A second critical necessity is to rethink and readdress our dealings with the Navy and the Santa Fe Railroad, both soon to become major players in downtown development. The Navy sits on some of the city's most valuable bayfront land, and since the city cannot by law condemn that property, it must persuade the Navy to develop it in ways that are compatible with the rest of downtown. The Navy is too important to San Diego and occupies land too important for the city to ignore its desires, or worse, allow an adversary relationship to develop.
The city's relationship with the Santa Fe Railroad has sometimes been a difficult one. In the middle of the 19th Century, Alonzo Horton provided Santa Fe free land in exchange for the company's promise to make San Diego a major destination point of the railroad. Santa Fe took the land, but did not keep the promise.
Several years ago, the city and Santa Fe struck a 25-year agreement that allowed the company the opportunity to develop its property west of the Columbia area into a large commercial complex. In exchange for the agreement, which basically removed the City Council's ability to use eminent domain on this property, Santa Fe agreed to clean up a badly blighted area, which it has.
But as part of that agreement, Santa Fe acknowledged CCDC's desire to place 600 residential units per block on four blocks the railroad owns between Pacific Highway and Kettner Boulevard. Santa Fe's recollection of this particular commitment proved vague, however, and it has insisted on constructing a hotel on the property without agreeing to build as many housing units as CCDC wants.
Dealing with Santa Fe, which is the largest private landholder downtown, presents a major challenge. It has a lot to offer, including underutilized rights-of-way that provide an excellent path for trolley service into the downtown area and through the new convention center complex. The company's cooperation along the west side of our city, particularly in concert with the Navy, will be the final test for the successful development of that side of downtown.

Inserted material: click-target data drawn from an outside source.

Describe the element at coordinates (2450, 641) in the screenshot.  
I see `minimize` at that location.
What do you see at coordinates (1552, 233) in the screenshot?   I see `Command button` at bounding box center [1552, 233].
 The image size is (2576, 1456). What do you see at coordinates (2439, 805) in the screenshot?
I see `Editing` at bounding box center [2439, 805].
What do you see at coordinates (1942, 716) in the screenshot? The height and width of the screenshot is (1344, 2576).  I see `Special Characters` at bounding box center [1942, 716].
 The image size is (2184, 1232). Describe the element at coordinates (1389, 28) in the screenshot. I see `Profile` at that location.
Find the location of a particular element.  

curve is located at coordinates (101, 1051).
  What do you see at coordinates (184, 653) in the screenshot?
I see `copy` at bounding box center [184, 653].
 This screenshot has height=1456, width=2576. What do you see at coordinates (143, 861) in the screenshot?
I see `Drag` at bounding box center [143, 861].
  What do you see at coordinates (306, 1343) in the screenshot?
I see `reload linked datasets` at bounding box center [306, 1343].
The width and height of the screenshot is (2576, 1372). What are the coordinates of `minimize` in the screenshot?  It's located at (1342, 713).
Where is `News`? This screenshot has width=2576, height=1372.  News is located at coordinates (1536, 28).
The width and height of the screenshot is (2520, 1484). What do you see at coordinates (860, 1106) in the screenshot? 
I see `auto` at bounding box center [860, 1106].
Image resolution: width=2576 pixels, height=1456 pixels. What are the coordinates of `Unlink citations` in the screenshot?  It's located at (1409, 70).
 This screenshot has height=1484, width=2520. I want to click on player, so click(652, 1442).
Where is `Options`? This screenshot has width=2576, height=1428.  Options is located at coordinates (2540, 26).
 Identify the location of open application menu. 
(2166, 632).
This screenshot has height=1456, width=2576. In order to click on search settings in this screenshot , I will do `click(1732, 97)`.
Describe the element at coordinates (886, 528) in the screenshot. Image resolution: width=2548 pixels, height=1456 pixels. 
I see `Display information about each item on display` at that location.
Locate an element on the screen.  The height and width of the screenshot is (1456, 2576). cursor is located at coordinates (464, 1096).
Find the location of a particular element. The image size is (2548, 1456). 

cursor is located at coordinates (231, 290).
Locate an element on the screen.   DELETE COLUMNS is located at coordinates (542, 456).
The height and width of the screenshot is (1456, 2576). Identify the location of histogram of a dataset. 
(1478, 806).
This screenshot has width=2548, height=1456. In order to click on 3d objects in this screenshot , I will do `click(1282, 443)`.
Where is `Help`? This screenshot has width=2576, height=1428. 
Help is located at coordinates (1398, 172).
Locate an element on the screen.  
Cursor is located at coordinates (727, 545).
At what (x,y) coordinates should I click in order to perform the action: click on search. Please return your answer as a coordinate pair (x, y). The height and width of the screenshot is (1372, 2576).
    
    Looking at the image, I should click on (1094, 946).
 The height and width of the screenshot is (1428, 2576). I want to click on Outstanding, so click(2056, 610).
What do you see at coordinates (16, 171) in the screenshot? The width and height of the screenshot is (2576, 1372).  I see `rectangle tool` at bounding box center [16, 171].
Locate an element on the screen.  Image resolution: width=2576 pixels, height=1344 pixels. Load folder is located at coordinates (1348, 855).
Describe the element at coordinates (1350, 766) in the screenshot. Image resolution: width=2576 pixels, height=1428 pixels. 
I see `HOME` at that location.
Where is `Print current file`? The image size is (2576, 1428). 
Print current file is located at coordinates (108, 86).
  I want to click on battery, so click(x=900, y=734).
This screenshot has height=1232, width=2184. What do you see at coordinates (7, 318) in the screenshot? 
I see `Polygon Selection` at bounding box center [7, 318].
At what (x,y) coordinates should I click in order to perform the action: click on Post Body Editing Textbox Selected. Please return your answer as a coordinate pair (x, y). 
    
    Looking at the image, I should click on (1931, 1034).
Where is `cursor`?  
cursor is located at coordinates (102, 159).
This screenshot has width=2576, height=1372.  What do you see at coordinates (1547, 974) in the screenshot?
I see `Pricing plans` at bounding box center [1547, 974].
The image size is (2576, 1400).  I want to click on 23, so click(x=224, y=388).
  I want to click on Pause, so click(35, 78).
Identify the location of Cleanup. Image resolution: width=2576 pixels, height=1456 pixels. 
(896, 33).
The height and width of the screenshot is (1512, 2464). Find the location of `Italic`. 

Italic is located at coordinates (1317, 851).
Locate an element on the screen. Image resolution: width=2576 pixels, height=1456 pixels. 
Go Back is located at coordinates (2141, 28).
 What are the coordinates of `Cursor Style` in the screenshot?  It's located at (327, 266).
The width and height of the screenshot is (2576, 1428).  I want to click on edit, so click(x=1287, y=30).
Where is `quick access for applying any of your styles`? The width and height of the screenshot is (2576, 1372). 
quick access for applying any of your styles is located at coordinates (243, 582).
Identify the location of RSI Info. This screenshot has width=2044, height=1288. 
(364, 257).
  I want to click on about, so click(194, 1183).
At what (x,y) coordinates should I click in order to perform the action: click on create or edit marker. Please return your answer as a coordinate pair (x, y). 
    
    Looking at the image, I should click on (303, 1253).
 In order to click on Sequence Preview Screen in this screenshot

The third major concern is the future of CCDC itself. A decade ago, when Mayor Pete Wilson was leading the charge for downtown revitalization, CCDC was the lead city agency in that effort. I would hate to see that role diminished and the still-incomplete redevelopment mission become diffused as various city departments and agencies get stronger voices.
Finally, as the city enters the next phase of redevelopment, it needs to seek and listen to the many resources that are available, including those from out of town. The Urban Land Institute panel that will study San Diego is an excellent example. While all may not agree with its recommendations, none should fault its independence, qualifications or good intentions.
Our city's success in the past, as satisfying as it has been, could have been better. Our renaissance has not yet produced a commercial building of such architectural quality as to stand out. Cities are identified with their skylines and by the individuality that each building in the skyline creates. Our buildings are, for the most part, glass cubes and from a distance seem to be of similar heights, giving the appearance of a city with a Marine Corps recruit's haircut.
We can improve on yesterday. But we must be willing to listen to good advice and to deviate from the safe course in the hope of achieving an even more vital and aesthetically interesting downtown.